Fasel, who is also a member of the IOC executive board and thus has some real input into the matter, conceded that talks to that effect are under way.
"We're working on that," said Fasel, who then quickly changed the subject to how much the players want to play in the Olympics; and how important the competition is to fans around the world - safe, but familiar territory for the IIHF president.
Overall, it was an enlightening session with the multi-lingual Fasel, and it was watched with interest by NHL deputy commissioner Bill Daly from his seat in the ACC lower bowl.
It should be noted that the NHL's official position on expansion of any sort is that it is not on the horizon in the short term; and that stabilizing the 30 teams in their current markets is the priority for now.
Still, Fasel's passionate response to even the hint of an NHL invasion of Europe was surprising.
"I don't think an NHL division in Europe would fly," said Fasel. "If they have a lot of money to invest, they could try, but as long as I'm sitting in my chair, I would never allow it to happen."

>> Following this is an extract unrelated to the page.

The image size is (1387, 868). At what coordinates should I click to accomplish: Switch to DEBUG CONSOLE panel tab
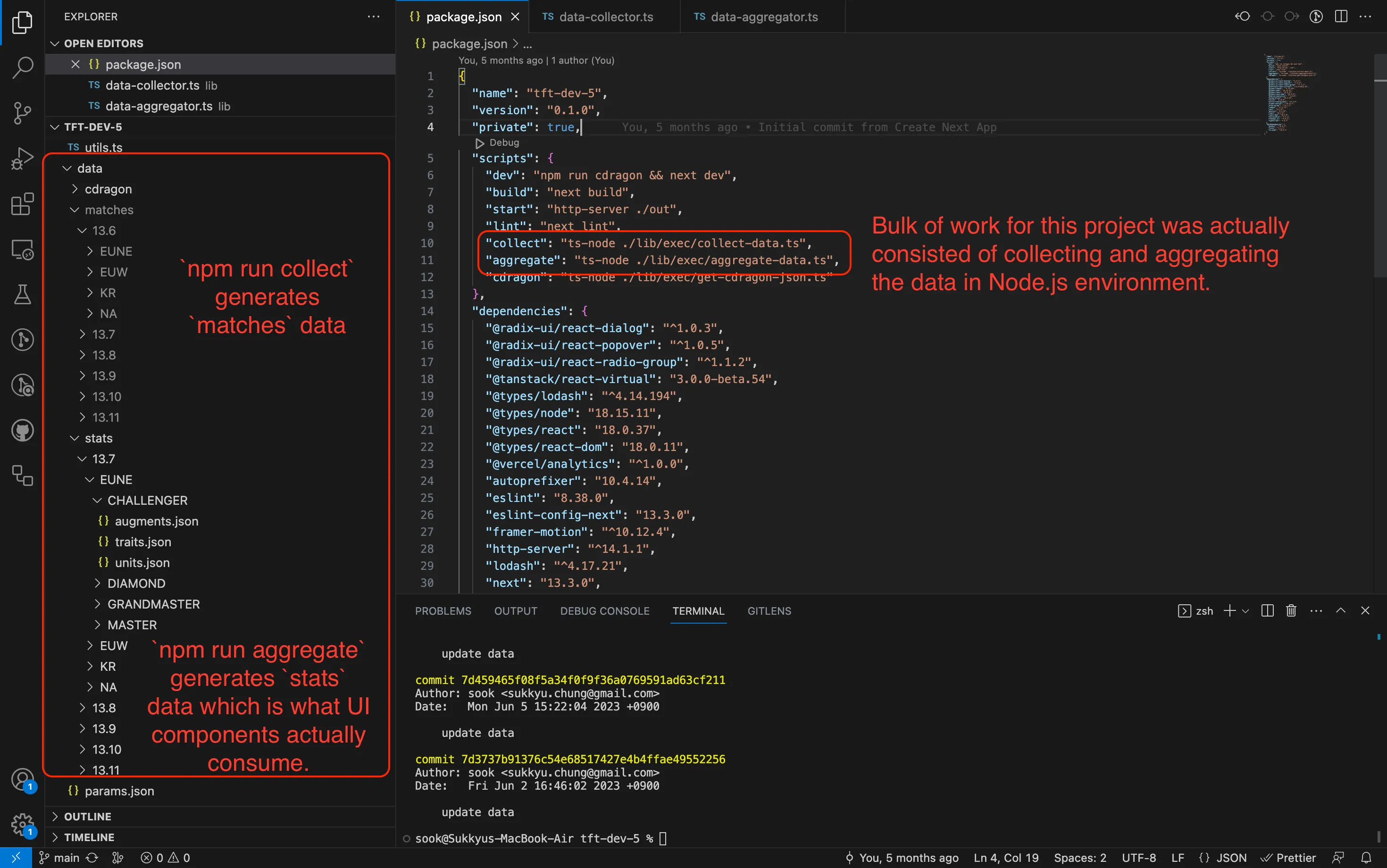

Instead, Fasel imagines in the future, "a European league, where we have five, six teams from Sweden and the KHL together with the Finns, the Germans, the Swiss and then try to have a European champion and having this European champion play the Stanley Cup winner. That would be, for the hockey fans, music."
From Fasel's perspective, the value of continued NHL Olympic participation would come mostly on a marketing level.
"It's not a money question," said Fasel. "I would say as a non-profit federation, the maximum we could pay would be $3- or $4-million. It's not bad, but it's pocket money for the NHL.
"This is the best promotion for the league and also for the game and also for the players. I don't know how many Canadian players were just dreaming about being part of the gold-medal team in Vancouver. I would say nearly all the Canadian players playing in the NHL would love to go and represent the country in the Olympics - and they did it, for free."